(The difference between tax gain/loss and total return on a mutual fund.)
Have you ever looked at your account online and thought “This fund hasn’t done anything”? As an advisor, I hear this compliaint often. Sometimes (unfortunately) one particular investment has not provided return. But most often the fund has produced return and the problem is looking at incomplete information. Here is what usually happens…
You log into your brokerage account to check on how your investments are doing, so you head over to the unrealized gain/loss page. You spot ABC Bond Fund that you invested $10,000 in five years ago. Today the value of the fund is $9,900 and there is a big, red ($100) in the gain/loss column next to it. You think “how could I have lost money on a bond fund over the past five years?”
The answer is that you probably didn’t lose money, you are only looking at half of your total return equation. What you see on the gain/loss page is a calculation of the change in price. It is your appreciation in value, or the number you would put on your tax return as a capital gain (or loss). This is not your total return. You have also received income from that fund over the past five years. Income is reported on a 1099 to you every year and you report it with interest and dividends on your tax return. To calculate your total return in a fund, you have to add appreciation and income.
Price Appreciation + Income = Total Return
Why don’t you get any appreciation in the fund? For an investment like a bond fund, your expectation should be that most or all of the return will come in the form of income and not increase in price, just like on a bond. Below is an example of how it works.
- ABC is priced at $100 at the beginning of the month
- During the month, ABC accumulates $1 of income (per share)
- The price of ABC increases as income accumulates to $101 at the end of the month
- ABC pays you $1 cash at the end of the month
- After the income is paid out, the price of ABC goes back to $100
$0 Appreciation + $1 Income = $1 Total Return
What if you are automatically reinvesting income, shouldn’t you see appreciation then? Yes and no…here is what happens when you reinvest.
- You receive $1 of income
- Your broker automatically buys $1 of ABC at the post-payout price of $100
- You now own 1.01 shares of ABC at $100 per share → $101 value
Your total value in the fund has gone up from $100 to $101. If you were to compare what you originally invested in the fund to the value in the fund today, you can easily see your total return. But since you bought all shares (including the fractional share) for $100 per share, your cost basis is still $100, and your gain/loss is still zero. You will still receive a 1099 reporting $1 income to you at the end of the year. The formula is still $0 appreciation + $1 income = $1 Total Return.

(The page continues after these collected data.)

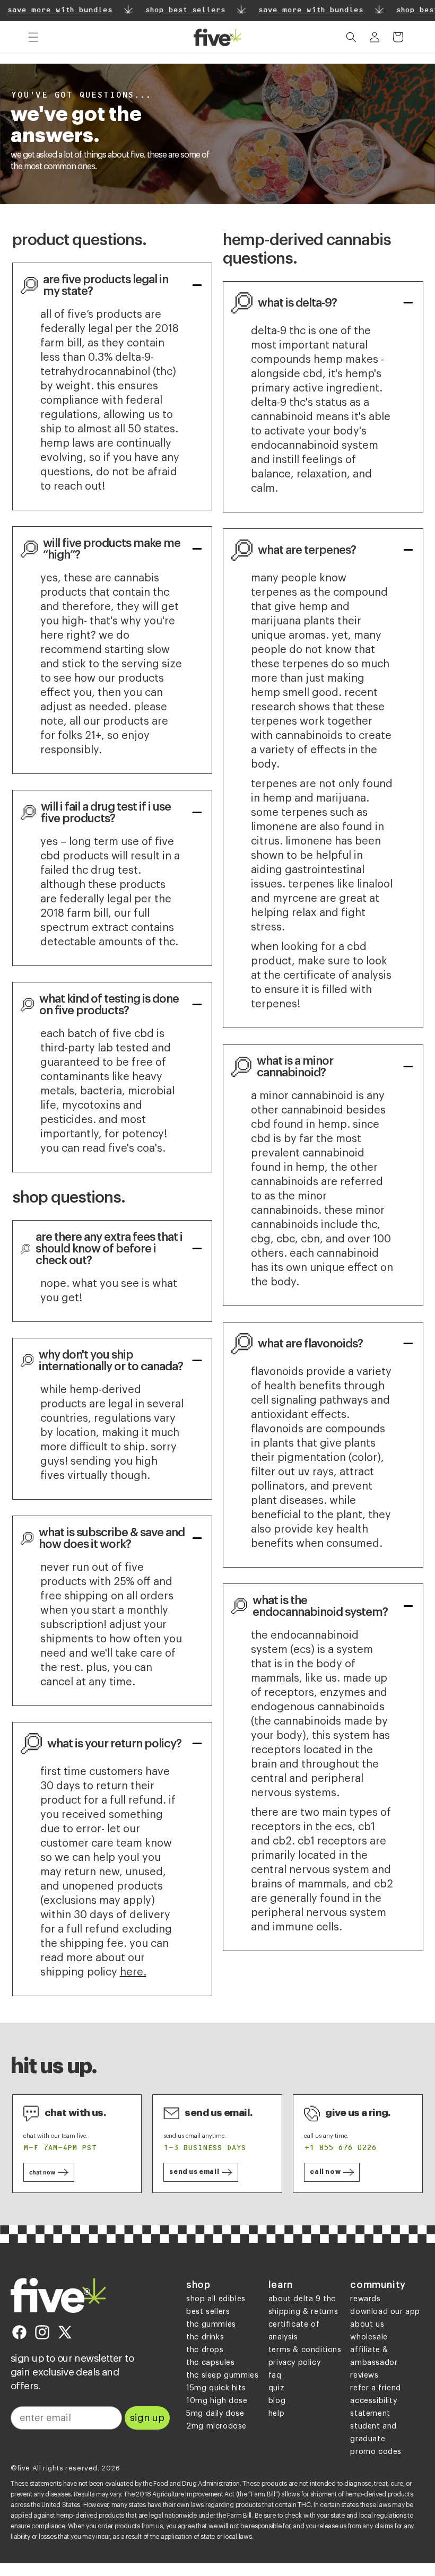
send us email (194, 2172)
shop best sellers (180, 10)
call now (325, 2172)
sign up (147, 2418)
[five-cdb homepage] (58, 2295)
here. (133, 1972)
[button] (33, 37)
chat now (42, 2172)
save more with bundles (305, 10)
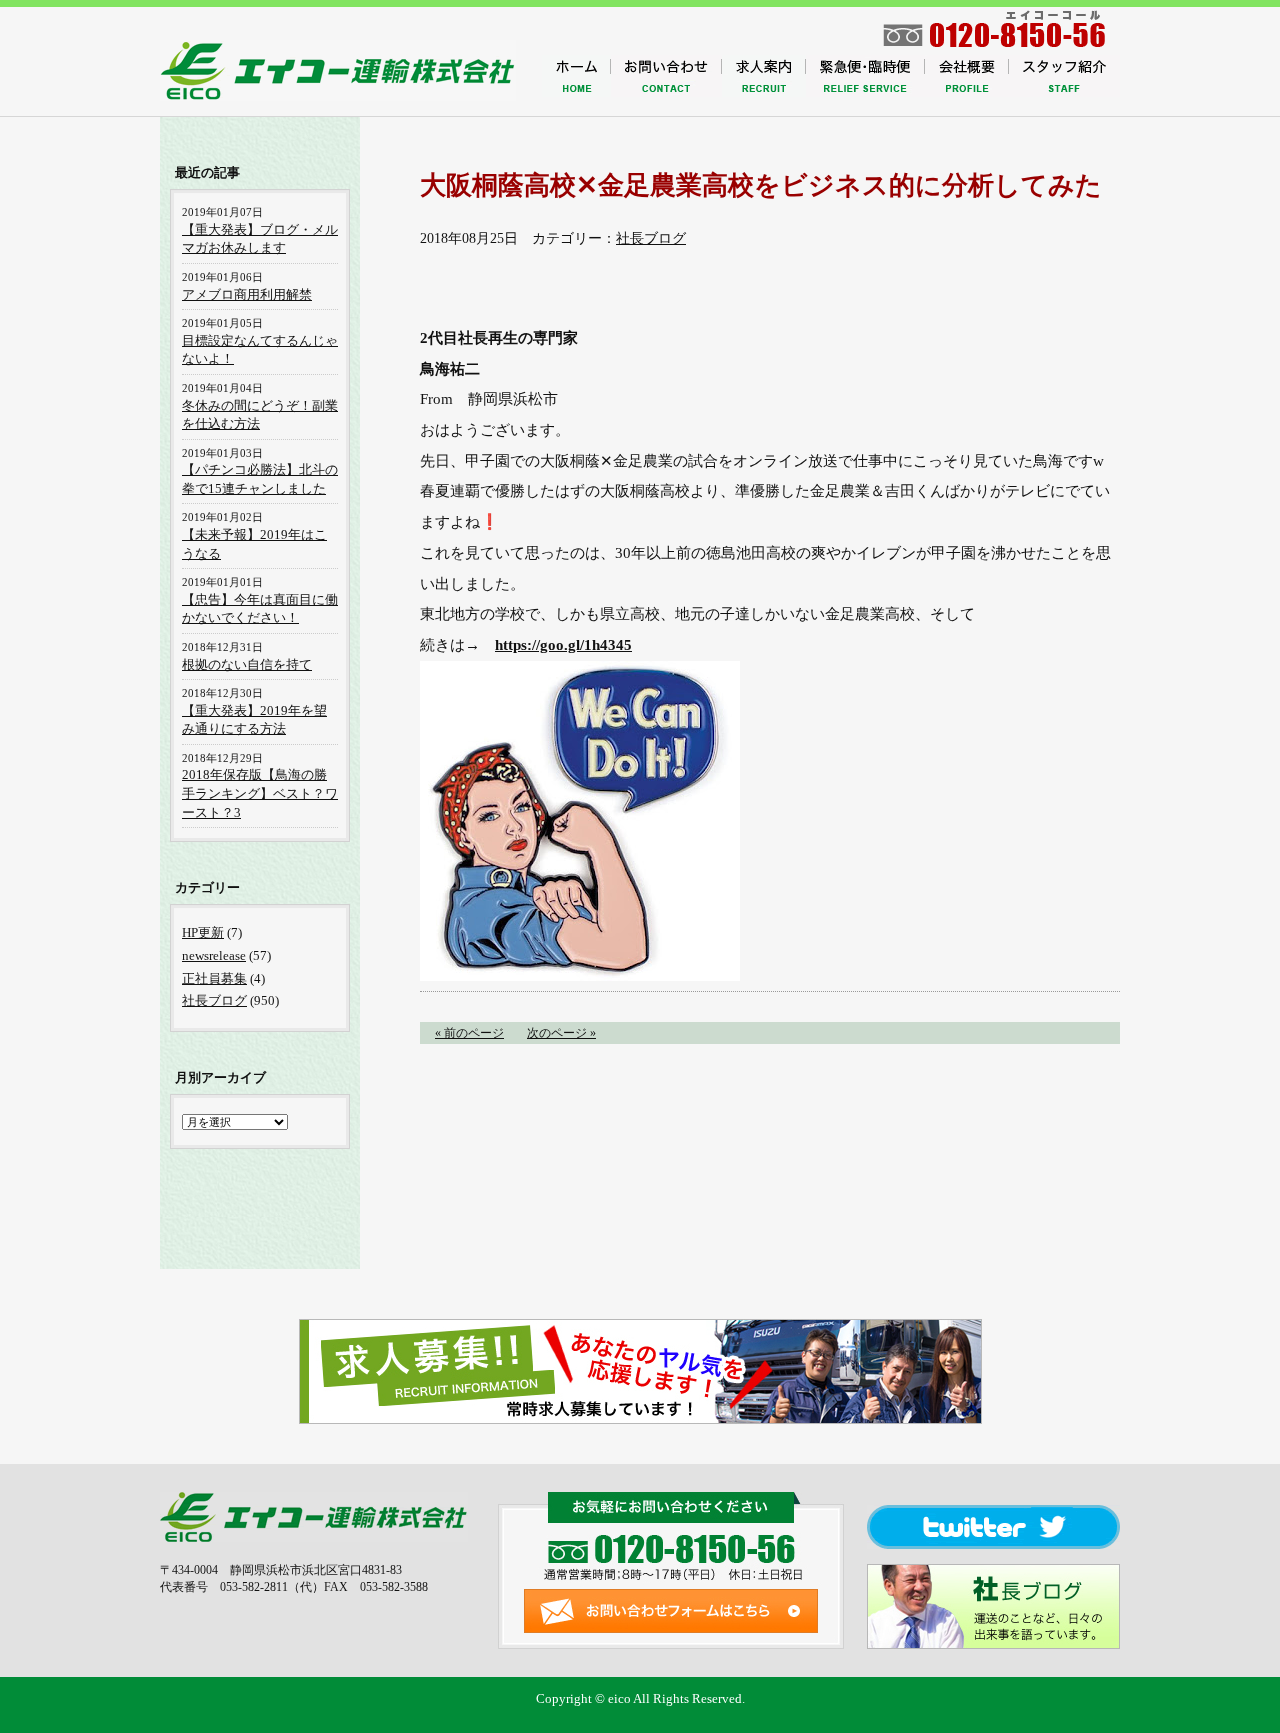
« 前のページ (469, 1033)
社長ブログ (651, 238)
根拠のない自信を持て (247, 664)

Where do you find the total return for a fund? Now that you know the difference in terminology, look for the words ‘total return’, ‘annualized return’, or just ‘return’ and stay away from price charts, historical price spreadsheets, and gain/loss. A price chart only shows change appreciation and not total return. Also don’t use the “SEC yield” of a fund. That is a rate of income that you could receive in the future, it is not a historic return. For your specific personal return in a fund, you advisor will provide this information on your quarterly reports or by request between quarters.